I do not want to delay the House for more than a few moments, but I must answer some of the questions posed during the debate. The hon. and learned Member for Fife, North-East (Mr. Campbell) asked why the provisions in the Bill were restricted to people under the age of 18. I feel that that group of people is the most vulnerable. Children are the least able to assess the risks involved in an activity and the immature and inexperienced need to gain experience knowing that there is a framework that guarantees them a certain level of safety. Also, most centres provide for a variety of ages—for those over as well as under 18. If we find that those that provide exclusively for the over-18s are giving cause for concern, the Liberal Democrats might introduce another Bill, if they win the ballot.

The hon. Member for Cornwall, South-East (Mr. Hicks) mentioned the excellent centre in his area, which deals with people who have various disabilities. By and large, the Bill might not cover the sort of activities that it provides. If they are covered, the centre would have to accredit once. Such centres not only provide activities themselves, but often go to other centres for different activities. They would therefore have the assurance that when they booked into another centre it would be accredited under the law. The Bill will therefore help such organisations.

The hon. Members for Sevenoaks (Mr. Wolfson) and for Gravesham (Mr. Arnold) rightly mentioned the scouts and guides. May I add the Youth Hostels Association, with which I have had some discussions. I envisage that those organisations will have to accredit once, if they have centres or undertake activities that fall within the remit of the Act, if the Bill is enacted.

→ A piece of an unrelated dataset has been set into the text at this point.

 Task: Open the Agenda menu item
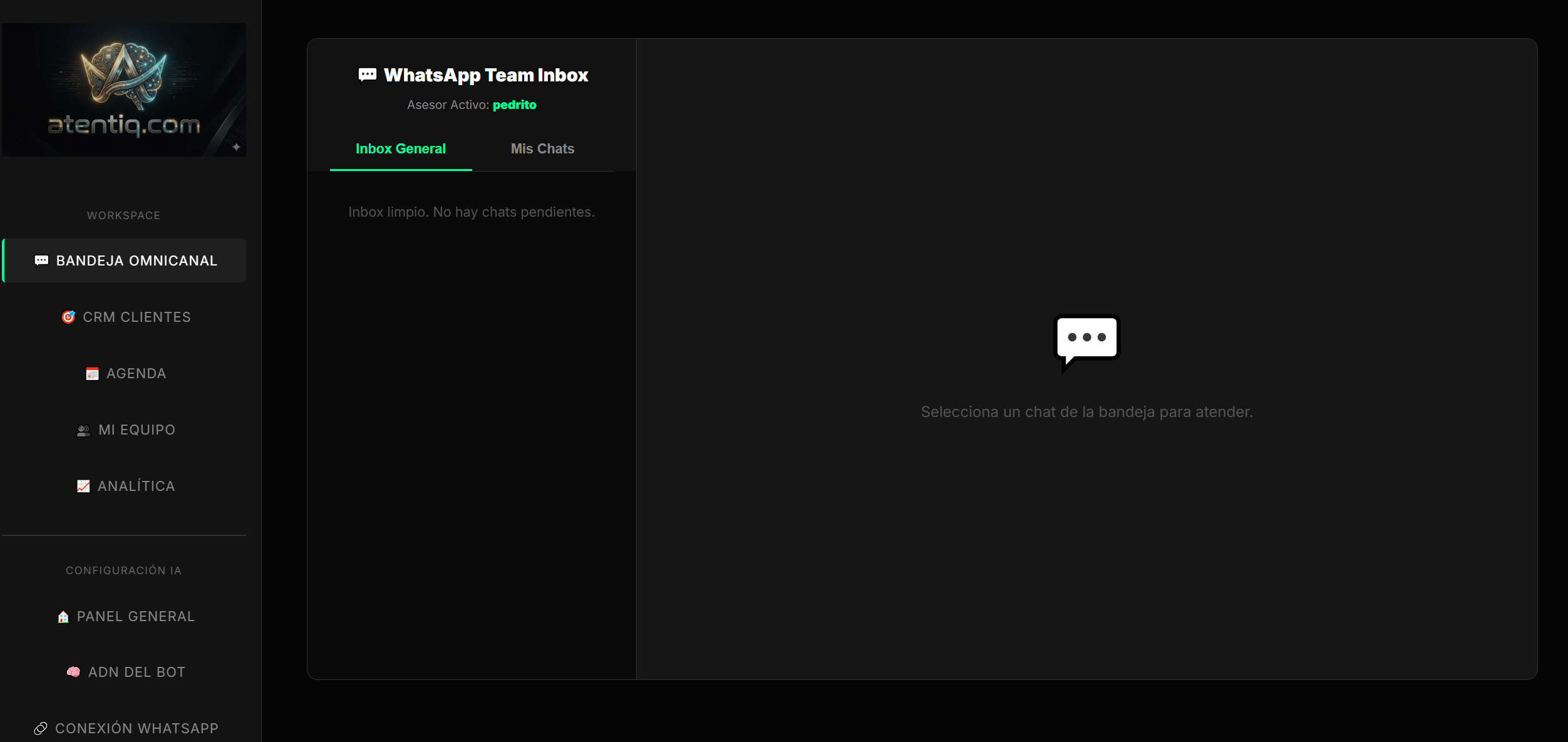coord(136,374)
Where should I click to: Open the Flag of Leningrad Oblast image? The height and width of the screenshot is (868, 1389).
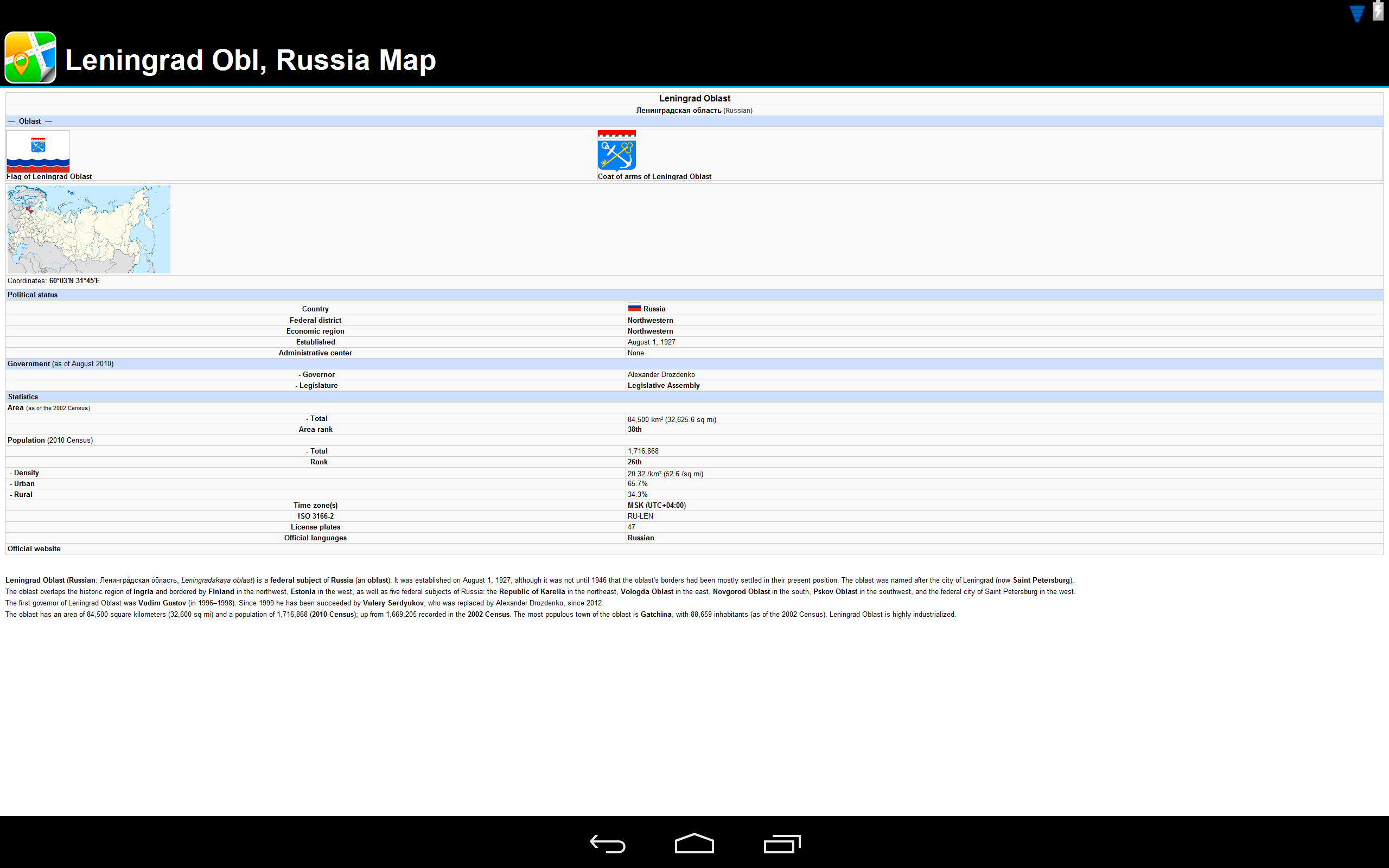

Each and every brownie and guide pack or scout group would not have to accredit separately—that would be ridiculous and, when we draw up the finer points of the regulations, we want to be sure that that would not happen. The Bill will help the scout and guide movements considerably, because, when they employ another centre to provide activities, they will know that it is working within a legal framework—they buy in most of the more hazardous activities from outside sources.

I am pleased at the widespread support for the Bill from the House today. I hope that with cross-party support we can develop a new safety culture for our children. I hope that, when the Bill becomes an Act, it will reassure parents, teachers and governors and, most of all, that it will create a new environment of safety within which activities can grow and flourish.

Question put and agreed to.

Bill accordingly read a Second time, and committed to a Standing Committee, pursuant to Standing Order No. 61 (Committal of Bills).